• _Records_:

>>>

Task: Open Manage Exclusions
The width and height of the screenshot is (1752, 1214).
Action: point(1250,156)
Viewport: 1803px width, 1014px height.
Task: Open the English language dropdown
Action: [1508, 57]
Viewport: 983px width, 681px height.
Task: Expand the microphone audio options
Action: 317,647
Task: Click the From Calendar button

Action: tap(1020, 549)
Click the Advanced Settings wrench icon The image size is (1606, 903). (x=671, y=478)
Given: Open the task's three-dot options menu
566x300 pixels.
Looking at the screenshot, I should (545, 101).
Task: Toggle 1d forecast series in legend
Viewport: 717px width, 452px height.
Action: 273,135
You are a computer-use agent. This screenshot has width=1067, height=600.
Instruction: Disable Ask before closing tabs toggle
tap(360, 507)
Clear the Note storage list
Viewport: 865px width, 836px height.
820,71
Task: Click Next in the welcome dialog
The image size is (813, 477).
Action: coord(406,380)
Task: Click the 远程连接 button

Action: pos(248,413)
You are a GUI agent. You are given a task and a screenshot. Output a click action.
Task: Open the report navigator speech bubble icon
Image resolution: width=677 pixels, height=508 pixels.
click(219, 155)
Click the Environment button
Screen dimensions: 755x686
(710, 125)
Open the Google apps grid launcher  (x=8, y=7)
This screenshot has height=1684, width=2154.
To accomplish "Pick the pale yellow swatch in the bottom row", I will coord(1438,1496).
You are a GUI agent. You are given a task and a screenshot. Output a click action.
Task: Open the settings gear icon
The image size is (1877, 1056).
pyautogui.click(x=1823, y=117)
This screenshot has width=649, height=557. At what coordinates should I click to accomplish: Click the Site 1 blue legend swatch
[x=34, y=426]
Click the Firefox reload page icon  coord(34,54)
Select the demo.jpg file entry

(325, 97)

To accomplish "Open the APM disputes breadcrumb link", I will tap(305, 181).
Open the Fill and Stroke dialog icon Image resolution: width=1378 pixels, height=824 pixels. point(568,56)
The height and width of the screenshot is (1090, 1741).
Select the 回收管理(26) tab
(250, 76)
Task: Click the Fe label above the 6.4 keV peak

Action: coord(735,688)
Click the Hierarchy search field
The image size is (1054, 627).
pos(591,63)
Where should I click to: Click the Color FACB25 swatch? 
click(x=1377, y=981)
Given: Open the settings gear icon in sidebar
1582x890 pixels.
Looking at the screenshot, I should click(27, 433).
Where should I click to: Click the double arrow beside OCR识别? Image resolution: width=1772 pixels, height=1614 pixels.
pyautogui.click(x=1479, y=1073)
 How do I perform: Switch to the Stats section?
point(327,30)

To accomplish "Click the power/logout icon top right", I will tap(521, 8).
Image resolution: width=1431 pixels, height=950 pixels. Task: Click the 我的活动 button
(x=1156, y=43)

<<<

When you reach the line that contains "Task: Click the Fe" in the material above, please copy it and every line after it exactly, stopping only at the last line.

Task: Click the Fe label above the 6.4 keV peak

Action: coord(735,688)
Click the Hierarchy search field
The image size is (1054, 627).
pos(591,63)
Where should I click to: Click the Color FACB25 swatch? 
click(x=1377, y=981)
Given: Open the settings gear icon in sidebar
1582x890 pixels.
Looking at the screenshot, I should click(27, 433).
Where should I click to: Click the double arrow beside OCR识别? Image resolution: width=1772 pixels, height=1614 pixels.
pyautogui.click(x=1479, y=1073)
 How do I perform: Switch to the Stats section?
point(327,30)

To accomplish "Click the power/logout icon top right", I will tap(521, 8).
Image resolution: width=1431 pixels, height=950 pixels. Task: Click the 我的活动 button
(x=1156, y=43)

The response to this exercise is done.